With weightloss...there are so many obstacles: people (the doubters), situations (the social scene), the emotional, the mental, the physical...I can go on and on and on. But I think the one that comes out the most is fear.
Fear of failure.
Fear of what people will think if we try and then fail...again.
Fear of trying something new.
Fear of deciding that no matter what, no matter how many times you screw up, you will eventually succeed....and then what do you do when you get there?
Fear of basically...the unknown.
It takes bravery to stand up to those food demons, the doubters and the situations that come up like road bumps along the way.
It takes bravery to say, "no thanks" to someone who thinks that just because you are heavy, you want to eat everything in sight.
It takes bravery to walk that extra quarter mile, even if it takes another 10 or 20 minutes and your knees are hurting.
It takes bravery to look in the mirror, look yourself in the eye and say, "I love you" to yourself because god knows, there are some days when noone utters the words except for yourself.
It takes bravery to keep going the very next moment after one falters.
It takes bravery to LEARN from those moments of weakness and try better the next time.
It takes bravery to look deep inside and figure out your demons....because everyone has them you know...everyone.
It takes bravery to track every single thing....and to be completely and utterly HONEST with yourself.
It takes bravery to donate every single piece of clothing that doesn't fit you right now - whether you are at goal weight & holding on to the big pants or if you are far from getting into those skinny jeans from 10 years ago!
It takes bravery to come out and say "I need help, I am faltering a bit now - please help me back up."
It takes bravery to be persistent and patient for the long haul.
My wish for all that read this is for you to be brave...for yourself, for those who love you, for the future healthier you....because that person is in there and deserves to have someone on their side.

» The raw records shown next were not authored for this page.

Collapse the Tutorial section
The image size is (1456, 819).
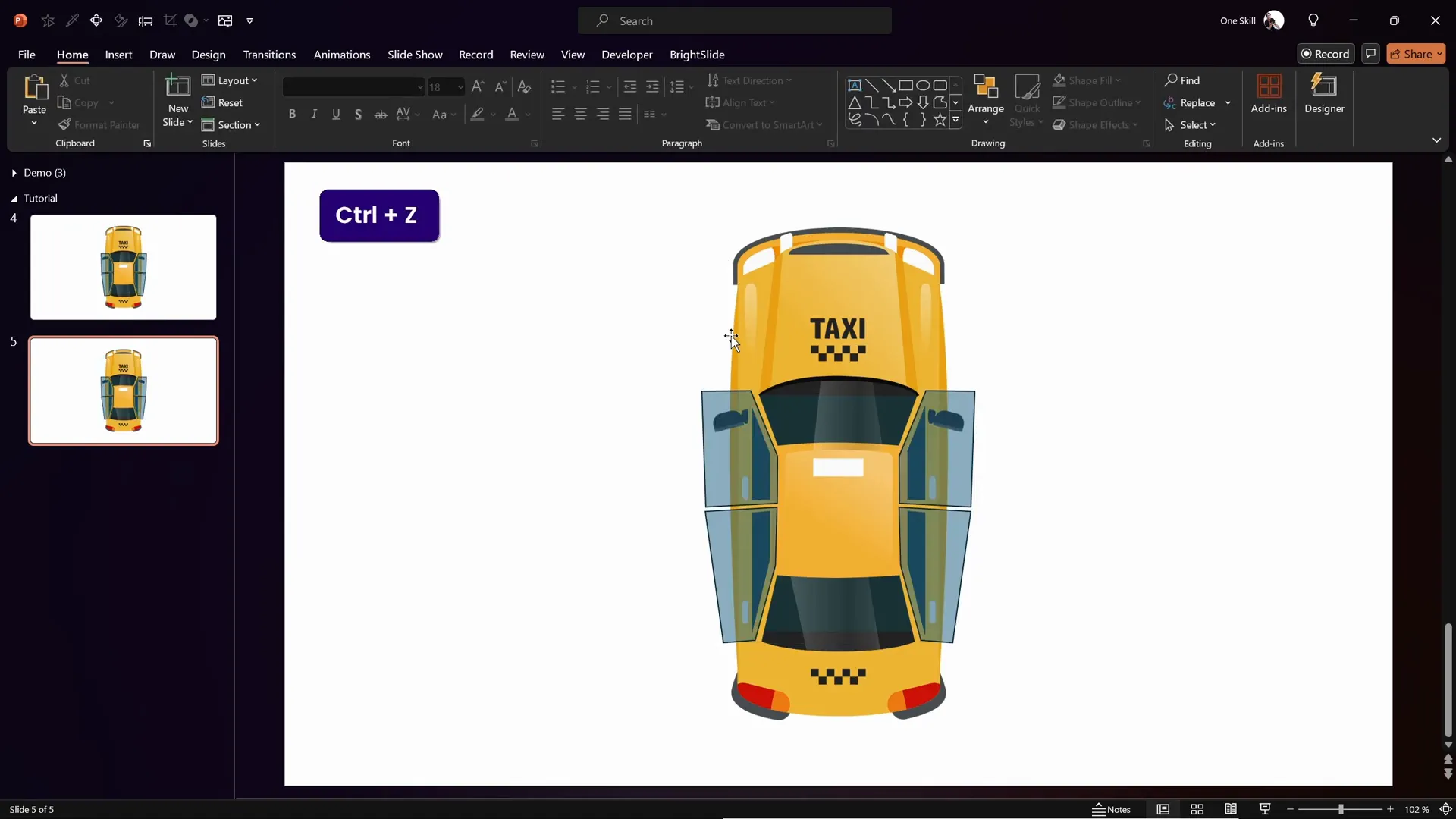point(13,198)
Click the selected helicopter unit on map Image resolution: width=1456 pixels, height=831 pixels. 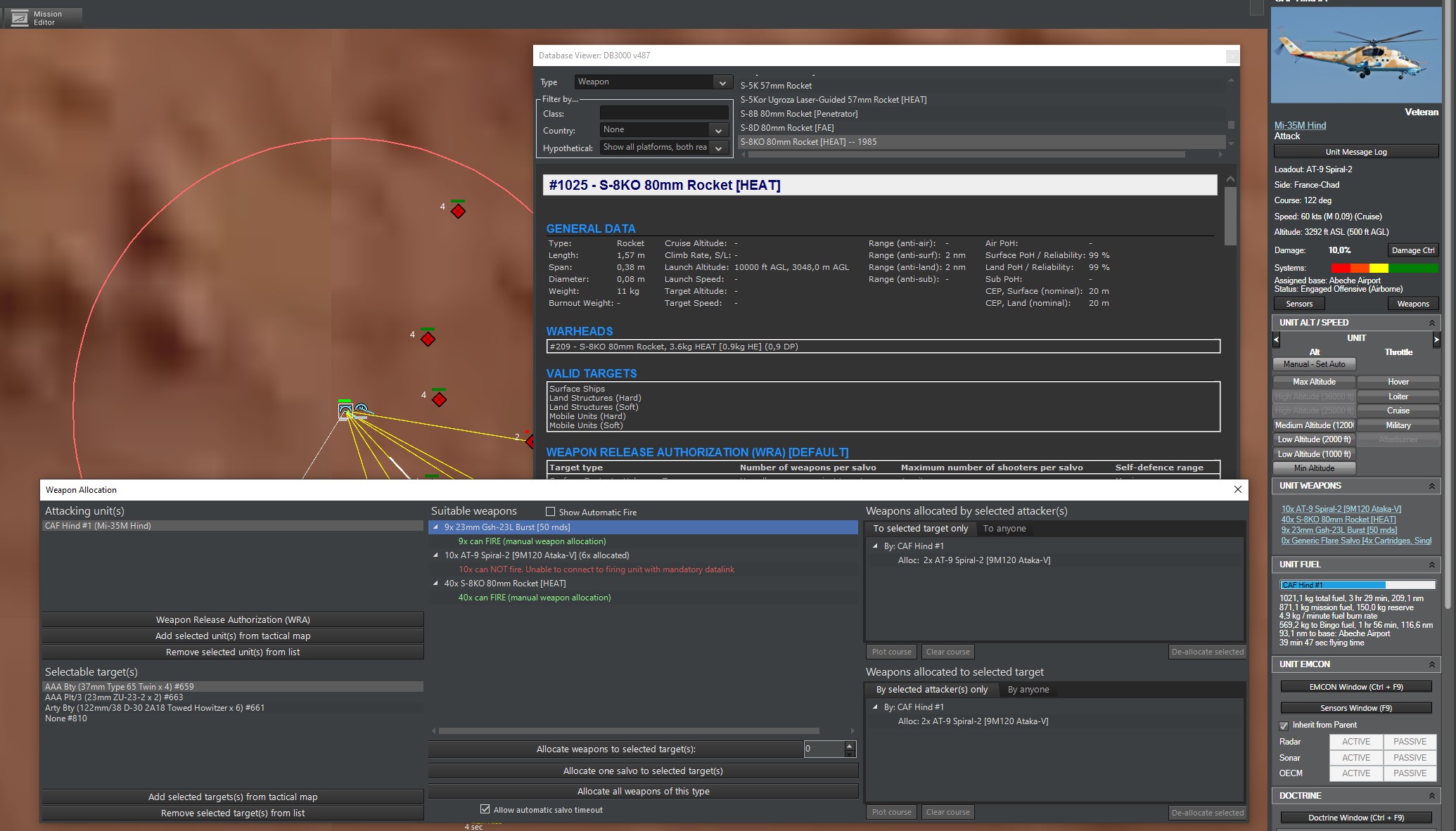(x=345, y=410)
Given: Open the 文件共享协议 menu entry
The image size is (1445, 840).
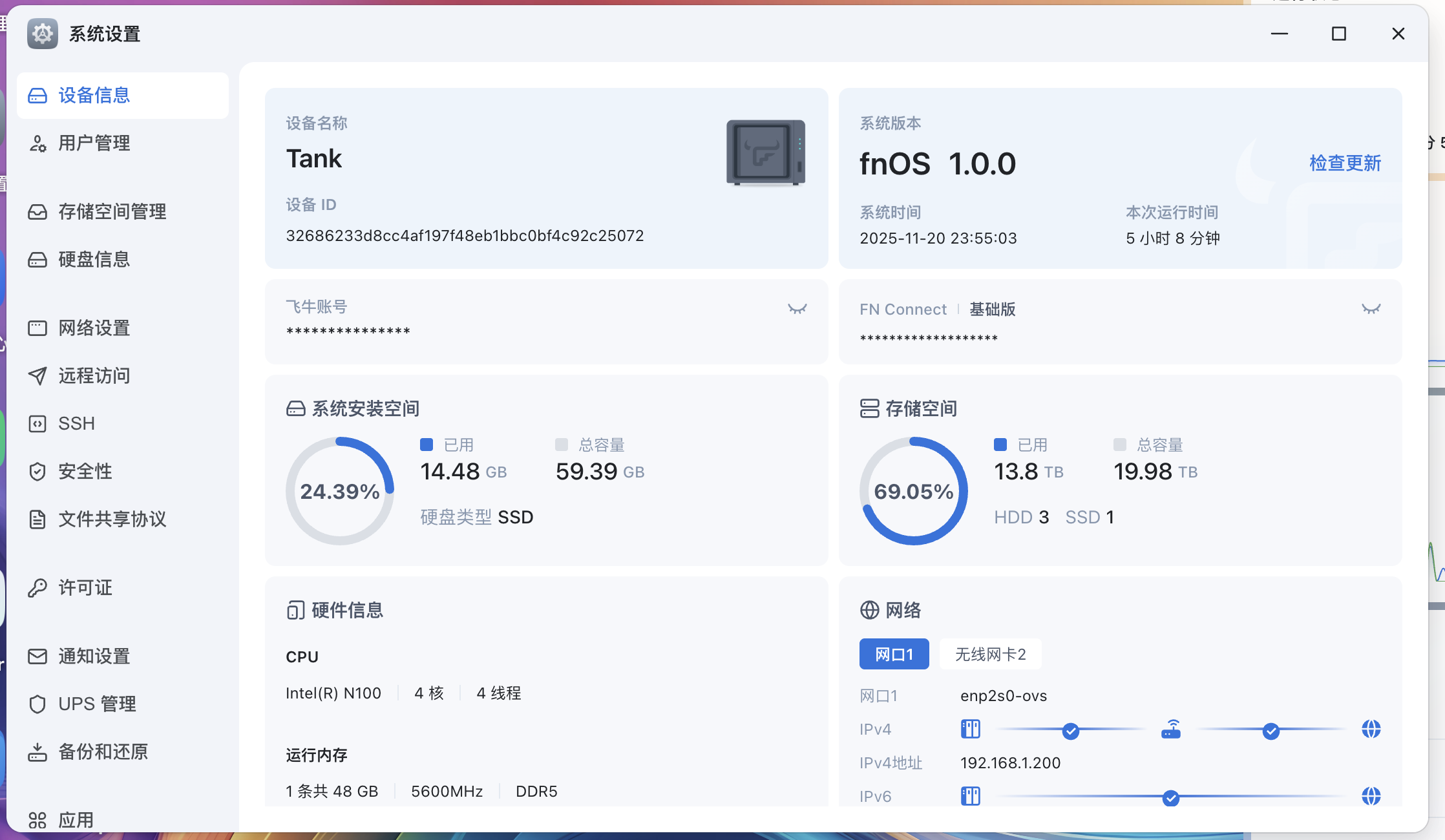Looking at the screenshot, I should point(112,520).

PS...just so you know, I'm not implying that if one fails they are not brave...things take time...and that is where the patience & persistance part come into play. God knows how long it took me to figure this all out...20 years? LoL OK, probably not that long, but sometimes, it sure as heck feels like that. And if you think that I am always brave...think again! ALL of this takes practice...and just like the meaning of life, it is a constant journey to figure out.

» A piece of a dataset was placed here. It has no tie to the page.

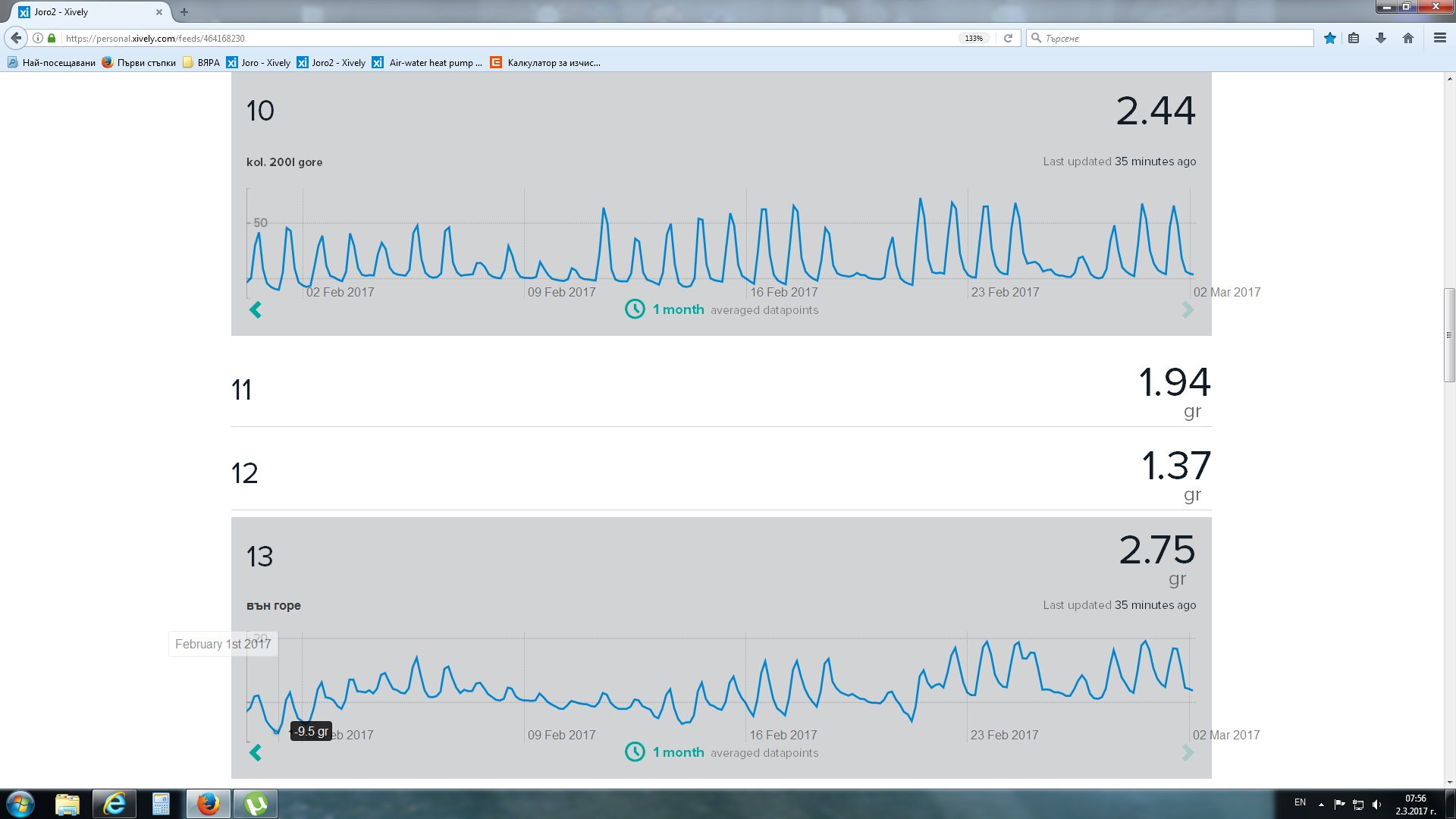Change time range '1 month' on datastream 13
The image size is (1456, 819).
coord(677,752)
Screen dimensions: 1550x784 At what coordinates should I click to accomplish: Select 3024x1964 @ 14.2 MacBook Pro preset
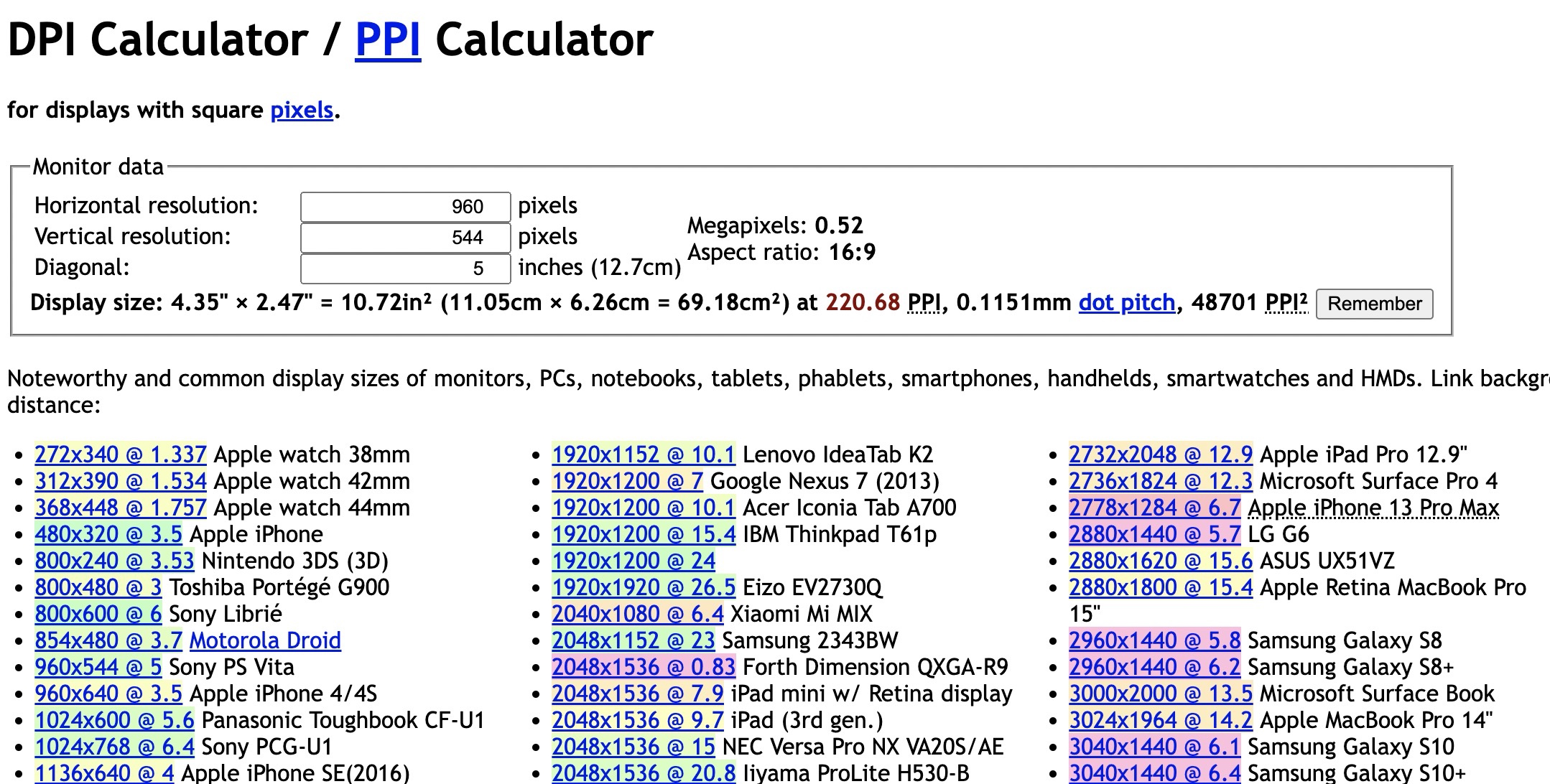pyautogui.click(x=1160, y=720)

So in the meantime....be brave!!!
How are you going to be brave today????
Sunday, November 27, 2011
You are all going to hate me...I never got a full body shot from the reunion!! I hate to even admit this, but I barely took a dozen pictures! as soon as we entered the room, I was everywhere and chatting it up...and if not that, I was on the dance floor with my old gang.
Thank heavens my friend got a few shots!
You can see that I paired the little black dress with a silver belt (um, it was really a necklace - LoL call it creative accessorizing!) and a dangly set of silver circle earrings.

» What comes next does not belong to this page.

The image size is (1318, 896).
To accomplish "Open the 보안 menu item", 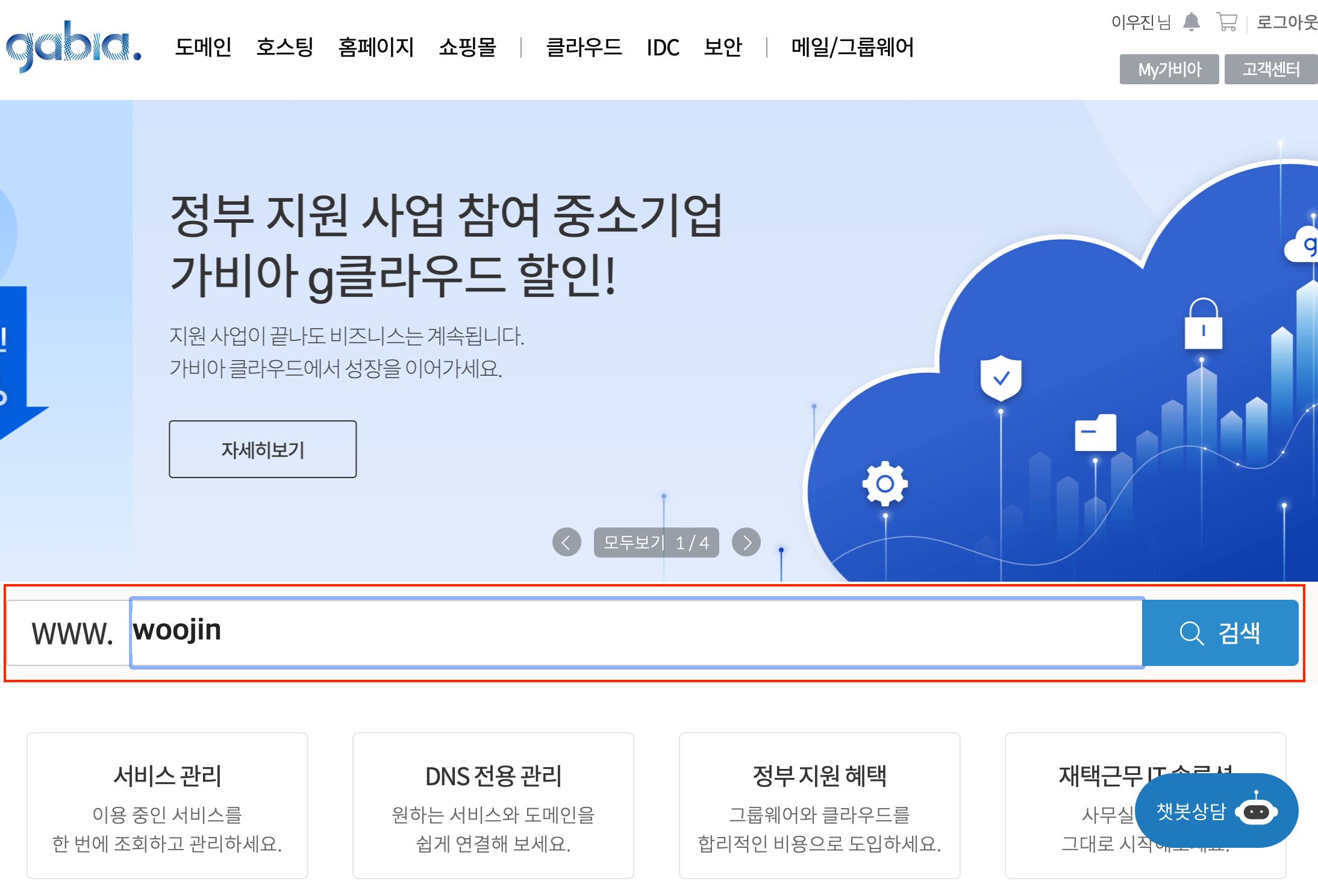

As you can also see....the silly grin that did not leave my face the entire night!!!
We really had a great time...it really was neat seeing familiar faces from the past, reconnecting, and seeing & talking with actual people that I chat with all the time on FB.
My feet are still recovering from dancing the night away...my knee-high black heeled boots paired with a textured stocking finished my look perfectly but boy, the poor feet were hurting by the end of the night!
I felt great going into this, thanks to getting healthy over the past 3 years... really glad I decided to change up my lifestyle way before this event. Feeling and looking good were the icing on top of the cake for me!!
Part of me is sad that the reunion has now come and gone...it was one of my mini-goals to go into it feeling & looking good...now I need another mini-goal to focus on. I already have the 5% winter challenge coming up and I think after that is a 5K in June. What I have learned from doing this for so long is that we always need something in the distance to focus on - to strive for.
So now it's on to another chapter in this journey!